In the right place (L.A.) at the right time (1977), bassist John Doe and guitarist Billy Zoom found each other through identically worded "Musicians Needed" want ads. Exene Cervenka, a brand-new Florida expat, was the right-place-at-the-right-time girl. Doe knew her from poetry night at Beyond Baroque. She wouldn't just let Doe sing her poems – why shouldn't she sing them instead? Together they saw the Eyes, former band of Go-Go Charlotte Caffey, and nabbed drummer DJ Bonebrake in the process – and there was X.

"We worked endlessly, endlessly hard on everything we did," says Cervenka in a phone interview from a health food store in Santa Monica. (Picking up La Croix – chosen beverage of punk heroes?) "John and I, we lived together, and the band was our life."

Even at the time, she says, she knew something special was happening in Los Angeles. The punk scene was for anyone who wanted to be there: "If you managed to find the Masque, come on in!" And it was powerful, she recalls: "I know there's this perception of punk as being angry, but I mean, all we did was laugh. ... We didn't care about corporate culture ... we weren't brainwashed. [That's the point of punk,] to think for yourself, be an individual."

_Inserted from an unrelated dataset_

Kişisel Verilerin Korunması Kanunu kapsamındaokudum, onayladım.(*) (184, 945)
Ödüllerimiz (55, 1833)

Of all the bands in that scene, chronicled in Penelope Spheeris' required-viewing The Decline of Western Civilization, Part One (though Cervenka says of the film, "It's not accurate at all"), X pushed the limits of what punk could be most. More Bukowski than Dukowski, Cervenka and Doe wrote about a noir-ish L.A. defined by its desperate have-nots. They strayed from the three-four chord formula of their peers, maximizing the technical skills of Zoom, Doe and Bonebrake to create a distinctly American rock/pre-rock sound à la "'20s jazz, big band, rockabilly, Hank Williams."

By the mid-'80s, after four impeccable records, the feeling was palpable – X was the greatest American rock & roll band, on the brink of something huge. Critics loved them. Dick Clark loved them. But the radio didn't, even after they split from producer Ray Manzarek (yes, that Ray Manzarek) to build a more pop-friendly hard rock sound. "[After the early '70s,] there was never a place made for new music," says Cervenka. "We were little brats and we wanted to be on the radio, and they said, 'Screw you, you're not gonna be on the radio!'" Still, she supposes it worked out OK: "Yeah, we didn't get played on the radio, but look what we did instead. Look at how you're still talking about it."

Over their 40-year lifespan, X has achieved what can only be considered "legendary" status, the kind that's especially rare for a band that's stuck it out together for this long: seven studio albums, the documentary X: The Unheard Music, even a 1985 gig at Walt Disney World. ("We played wherever you could get paid to play back then ... the weirder the better. Why would you care – that's the biggest coup in the world, to go into the enemy camp!") All of the band's original members have their own projects, in- and outside the music world; and, yet, they keep coming back. I ask Cervenka why it's still worth it to her, and she laughs.

"I like these songs a lot," she says.